Canadian baseball player (born 1959)

David Noel Shipanoff (born November 13, 1959) is a former Major League Baseball relief pitcher who played for the Philadelphia Phillies during the 1985 season.

Shipanoff attended Paul Kane High School in St. Albert, Alberta and played college baseball at Wabash Valley College. In his first season at Wabash Valley, he had a record of 16–0 and threw a no-hitter against Southeastern Illinois College.
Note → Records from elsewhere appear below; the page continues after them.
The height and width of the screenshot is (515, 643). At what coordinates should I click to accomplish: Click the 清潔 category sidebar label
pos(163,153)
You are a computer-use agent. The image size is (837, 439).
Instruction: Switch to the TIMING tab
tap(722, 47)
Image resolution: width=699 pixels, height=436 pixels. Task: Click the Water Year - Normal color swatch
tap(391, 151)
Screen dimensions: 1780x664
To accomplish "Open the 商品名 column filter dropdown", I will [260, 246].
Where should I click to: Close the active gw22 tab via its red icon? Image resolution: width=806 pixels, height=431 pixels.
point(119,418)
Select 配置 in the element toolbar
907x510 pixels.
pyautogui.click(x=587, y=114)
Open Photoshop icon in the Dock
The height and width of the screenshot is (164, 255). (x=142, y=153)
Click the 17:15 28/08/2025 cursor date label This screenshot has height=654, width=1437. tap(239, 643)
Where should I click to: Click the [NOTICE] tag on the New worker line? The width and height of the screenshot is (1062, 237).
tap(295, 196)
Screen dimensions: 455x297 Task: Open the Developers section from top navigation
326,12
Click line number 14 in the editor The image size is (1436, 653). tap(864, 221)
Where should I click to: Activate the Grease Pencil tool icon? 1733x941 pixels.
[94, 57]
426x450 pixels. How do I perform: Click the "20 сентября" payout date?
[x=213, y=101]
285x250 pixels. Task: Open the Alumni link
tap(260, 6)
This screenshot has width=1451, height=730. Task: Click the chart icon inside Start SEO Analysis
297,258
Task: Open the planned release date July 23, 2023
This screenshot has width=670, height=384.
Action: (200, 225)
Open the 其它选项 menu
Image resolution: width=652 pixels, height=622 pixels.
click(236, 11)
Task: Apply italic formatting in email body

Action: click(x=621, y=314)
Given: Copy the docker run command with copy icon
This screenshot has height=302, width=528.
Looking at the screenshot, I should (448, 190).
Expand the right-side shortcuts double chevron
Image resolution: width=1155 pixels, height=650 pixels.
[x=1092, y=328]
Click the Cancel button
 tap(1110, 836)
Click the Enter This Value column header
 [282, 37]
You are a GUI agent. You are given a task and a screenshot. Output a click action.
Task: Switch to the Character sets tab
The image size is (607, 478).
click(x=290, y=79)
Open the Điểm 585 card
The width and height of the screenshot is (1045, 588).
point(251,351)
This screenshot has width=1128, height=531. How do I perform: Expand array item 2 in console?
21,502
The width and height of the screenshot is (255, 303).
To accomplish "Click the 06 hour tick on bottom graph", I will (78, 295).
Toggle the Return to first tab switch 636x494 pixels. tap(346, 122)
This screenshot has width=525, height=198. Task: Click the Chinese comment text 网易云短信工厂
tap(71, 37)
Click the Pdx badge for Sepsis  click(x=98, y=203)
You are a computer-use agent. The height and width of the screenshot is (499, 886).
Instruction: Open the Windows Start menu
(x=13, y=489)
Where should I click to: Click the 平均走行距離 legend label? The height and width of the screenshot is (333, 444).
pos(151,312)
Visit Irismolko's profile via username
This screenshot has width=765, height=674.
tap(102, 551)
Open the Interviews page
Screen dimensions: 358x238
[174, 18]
The right-hander was signed by the Toronto Blue Jays as an amateur free agent on July 19, 1980. He spent the next five years rising up the ranks of the Blue Jays' farm system. The Philadelphia Phillies acquired him via trade almost five years later (April 1, 1985) along with Ken Kinnard and Jose Escobar when they gave up Len Matuszek, and he pitched for the Phillies during the last two months of that season.

Shipanoff made his major league debut against the St. Louis Cardinals on August 10, 1985, at Veterans Stadium. He entered game 1 of the doubleheader in the top of the 6th with Philadelphia trailing 5–1, and he proceeded to hurl three scoreless innings of relief before being lifted for a pinch hitter. He had allowed three hits, struck out three, and walked no one.

Season and career totals include 26 games pitched, a 1–2 record, 12 games finished, 3 saves, 26 strikeouts and 16 walks in 36.1 innings pitched, and an earned run average of 3.22.

Also in 1985, Shipanoff was the recipient of the Tip O'Neill Award, given out by the Canadian Baseball Hall of Fame to the Canadian baseball player "judged to have excelled in individual achievement and team contribution while adhering to the highest ideals of the game of baseball."